Movies

Inside Charlize Theron’s ‘Mad Max: Fury Road’ Drive-In Screening

Charlize Theron hosted a drive-in screening of “Mad Max: Fury Road” on Friday night in Los Angeles.

The festivities, which served as a fundraiser for the Charlize Theron Africa Outreach Project, took place on top of the parking structure at the Grove mall.

Here, Variety goes inside the event for a look at how Theron and her team pulled off a red carpet event during the pandemic.

Say Cheese: There was no customary arrivals line with a branded step-and-repeat and photographers screaming and clamoring for photos. Instead, one single shutterbug was on hand to capture guests in their cars as they drove onto a large piece of red carpet. “Get as close as you can to the window,” he said. There was also a video station to recreate an eight-second green-screen sequence from the movie. Attendants then directed everyone to their socially-distanced parking spots — there was way more than six feet between each vehicle — and instructed everyone to stay inside, turn their headlights off and tune into 89.1 FM for the night’s audio. Guests — there were 90 cars and tickets were $1,000 for two people — were not allowed to mingle.

Eat Up: Upon check-in, guests also received a tote bag with popcorn, bottles of Icelandic Glacial Water, a bag of Sour Patch Kids and a bottle of hand sanitizer from Caruso (the owner of the Grove). Another tote included cans of alcohol-free Heineken 0.0. Prepackaged dinners from Blue Ribbon Sushi Bar & Grill and Edoardo Baldi were boxed, bagged and delivered to each car. The day before the screening, guests received a hand-delivered box, also Heinekens as well as a four-pack of Absolut Berry Vodkaritas, bottles of Dior’s j’adore perfume, iS Clinical hand sanitizer, BeautyCounter All Bright C Serum and navy blue cloth face masks.

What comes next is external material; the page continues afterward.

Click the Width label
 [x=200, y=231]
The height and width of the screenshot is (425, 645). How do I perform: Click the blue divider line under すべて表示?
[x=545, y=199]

Night Falls: As the sun went down, motorcycle stunt drivers revved up the crowd by doing wheelies and donuts as the evening’s emcee Aisha Tyler came on stage to welcome everyone and introduce Theron, who was dressed casually in white Dior jeans, white Rothy’s sneakers and a black T-shirt emblazoned with “We Should All Be Feminists” in gold letters. “That woman over there is my lover, I just want the world to know,” the Oscar winner joked about Tyler before adding that she is also lovers with her “Mad Max” co-star Nicholas Hoult. Audience clapping was replaced by car-honking.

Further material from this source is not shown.